• **ASSIGNED TASK**:
All lines in the data bearing the string "computer" should be identified and copied.
* * * *
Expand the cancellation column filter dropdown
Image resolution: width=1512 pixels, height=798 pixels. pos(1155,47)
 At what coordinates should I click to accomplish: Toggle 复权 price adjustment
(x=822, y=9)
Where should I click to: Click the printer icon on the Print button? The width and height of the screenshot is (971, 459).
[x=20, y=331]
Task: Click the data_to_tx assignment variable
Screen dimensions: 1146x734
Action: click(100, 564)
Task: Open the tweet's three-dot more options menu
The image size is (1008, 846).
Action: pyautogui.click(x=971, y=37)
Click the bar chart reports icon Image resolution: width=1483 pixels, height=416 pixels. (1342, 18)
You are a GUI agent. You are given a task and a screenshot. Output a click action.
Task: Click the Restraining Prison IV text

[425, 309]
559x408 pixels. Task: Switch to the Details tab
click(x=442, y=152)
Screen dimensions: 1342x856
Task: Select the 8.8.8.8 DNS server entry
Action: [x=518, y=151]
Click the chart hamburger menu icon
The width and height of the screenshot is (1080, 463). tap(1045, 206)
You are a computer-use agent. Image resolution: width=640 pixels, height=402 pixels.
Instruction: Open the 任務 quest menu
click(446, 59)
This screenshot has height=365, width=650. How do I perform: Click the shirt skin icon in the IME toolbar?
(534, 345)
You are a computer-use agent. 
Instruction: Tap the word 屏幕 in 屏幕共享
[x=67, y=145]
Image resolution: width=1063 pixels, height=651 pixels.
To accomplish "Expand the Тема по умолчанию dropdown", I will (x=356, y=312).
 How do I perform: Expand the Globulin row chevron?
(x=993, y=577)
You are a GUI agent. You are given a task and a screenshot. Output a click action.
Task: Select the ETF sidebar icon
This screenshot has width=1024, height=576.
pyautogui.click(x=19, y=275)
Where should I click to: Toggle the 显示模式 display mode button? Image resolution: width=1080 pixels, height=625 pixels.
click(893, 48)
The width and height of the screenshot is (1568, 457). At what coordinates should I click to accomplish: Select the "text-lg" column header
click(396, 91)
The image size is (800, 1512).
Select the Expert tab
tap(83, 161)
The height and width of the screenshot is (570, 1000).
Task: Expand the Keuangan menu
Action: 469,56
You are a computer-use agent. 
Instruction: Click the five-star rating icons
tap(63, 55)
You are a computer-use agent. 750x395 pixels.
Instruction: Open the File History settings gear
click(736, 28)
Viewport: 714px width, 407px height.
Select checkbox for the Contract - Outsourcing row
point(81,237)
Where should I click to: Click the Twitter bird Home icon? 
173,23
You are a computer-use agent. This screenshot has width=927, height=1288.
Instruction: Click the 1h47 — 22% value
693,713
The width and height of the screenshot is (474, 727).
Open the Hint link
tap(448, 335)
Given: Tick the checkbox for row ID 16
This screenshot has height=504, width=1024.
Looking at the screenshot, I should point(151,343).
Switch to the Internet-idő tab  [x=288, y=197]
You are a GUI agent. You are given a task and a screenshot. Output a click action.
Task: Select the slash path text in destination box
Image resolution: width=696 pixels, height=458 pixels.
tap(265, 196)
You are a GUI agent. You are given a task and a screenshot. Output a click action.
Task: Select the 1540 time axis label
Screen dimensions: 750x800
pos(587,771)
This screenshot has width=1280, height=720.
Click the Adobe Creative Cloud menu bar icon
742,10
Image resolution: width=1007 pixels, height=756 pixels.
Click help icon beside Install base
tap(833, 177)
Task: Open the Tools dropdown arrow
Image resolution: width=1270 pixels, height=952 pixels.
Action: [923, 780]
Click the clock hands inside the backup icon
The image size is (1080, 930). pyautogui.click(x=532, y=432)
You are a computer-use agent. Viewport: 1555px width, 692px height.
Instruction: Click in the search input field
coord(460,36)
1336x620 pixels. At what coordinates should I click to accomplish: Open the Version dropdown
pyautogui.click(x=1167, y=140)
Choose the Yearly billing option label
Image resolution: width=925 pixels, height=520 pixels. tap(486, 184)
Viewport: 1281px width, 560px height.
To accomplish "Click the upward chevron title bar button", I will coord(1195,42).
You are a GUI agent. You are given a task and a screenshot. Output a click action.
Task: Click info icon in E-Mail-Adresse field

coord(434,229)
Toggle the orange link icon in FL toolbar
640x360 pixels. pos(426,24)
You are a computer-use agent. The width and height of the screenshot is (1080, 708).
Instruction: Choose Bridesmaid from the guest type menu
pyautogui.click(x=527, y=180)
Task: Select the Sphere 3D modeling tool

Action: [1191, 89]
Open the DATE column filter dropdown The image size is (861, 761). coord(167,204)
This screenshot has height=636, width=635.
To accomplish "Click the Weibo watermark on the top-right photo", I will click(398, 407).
* * * *
• **EXERCISE ANSWER**:
You are a computer-use agent. Image resolution: width=640 pixels, height=402 pixels.
You are a computer-use agent. 
You are a computer-use agent. 
You are a computer-use agent. 750x395 pixels.
You are a computer-use agent. This screenshot has width=927, height=1288.
You are a computer-use agent. Viewport: 1555px width, 692px height.
You are a computer-use agent. The width and height of the screenshot is (1080, 708).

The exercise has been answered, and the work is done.